━━━━━ SOURCE TEXT

Big latency between dynamic processes #6100

dalcinl · 2022-07-22T13:58:16Z

dalcinl
Jul 22, 2022

See the attached reproducer pingpong.c.txt.

This example is a Send+Recv (PingPong) test between a pair of MPI processes, considering the following two scenarios:

If run with two MPI processes, PingPong between ranks 0 and 1 of COMM_WORLD.
If run with one MPI process, a new child process is spawned with MPI_Comm_spawn, and then PingPong between parent and child.

My workstation has the following CPU: AMD Ryzen Threadripper PRO 3995WX 64-Cores

This is what I get running MPICH v3.4.3 (ch3:nemesis) from Fedora packages

$ mpiexec -n 2 ./a.out 
samples: 100000  buflen: 65536  latency: 3.94 us

$ mpiexec -n 1 ./a.out 
samples: 100000  buflen: 65536  latency: 45.01 us

This is what I get running MPICH main branch (ch4:ofi) with no explicit optimization flags to configure:

$ mpiexec -n 2 ./a.out 
samples: 100000  buflen: 65536  latency: 18.63 us

$ mpiexec -n 1 ./a.out 
samples: 100000  buflen: 65536  latency: 65.07 us

Similar story on macOS with Homebrew MPICH (v4.0.2, ch4:ofi)

━━━━━━━━━━
━━━━━ SOURCE DATA

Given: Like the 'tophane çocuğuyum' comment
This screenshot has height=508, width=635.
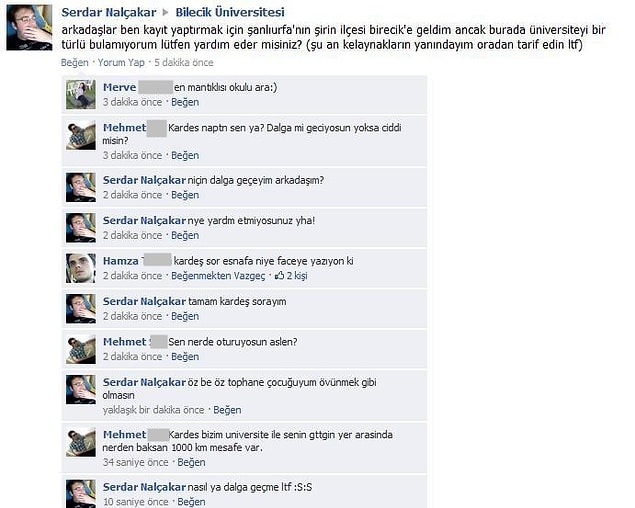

━━━━━━━━━━

> TASKS AND EXERCISES:
**A)** In the latency issue, what latency does MPICH main branch (ch4:ofi) give when run with one MPI process?
**B)** Reproduce word for word the stretch of the latency issue from "This is what I get running MPICH main" through "MPICH (v4.0.2, ch4:ofi)".
**C)** Decide whether each statement agrees with the latency issue, answering yes or no and quoting the words that settle it: (i) The workstation has an AMD Ryzen Threadripper PRO 3995WX CPU. (ii) The MPICH v3.4.3 build from Fedora packages uses ch4:ofi. (iii) The runs shown use 100000 samples.

> IN RESPONSE:
**A)** 65.07 us

**B)**
This is what I get running MPICH main branch (ch4:ofi) with no explicit optimization flags to configure:

$ mpiexec -n 2 ./a.out 
samples: 100000  buflen: 65536  latency: 18.63 us

$ mpiexec -n 1 ./a.out 
samples: 100000  buflen: 65536  latency: 65.07 us

Similar story on macOS with Homebrew MPICH (v4.0.2, ch4:ofi)

**C)**
(i) Yes: "My workstation has the following CPU: AMD Ryzen Threadripper PRO 3995WX 64-Cores"
(ii) No: "MPICH v3.4.3 (ch3:nemesis) from Fedora packages"
(iii) Yes: "samples: 100000"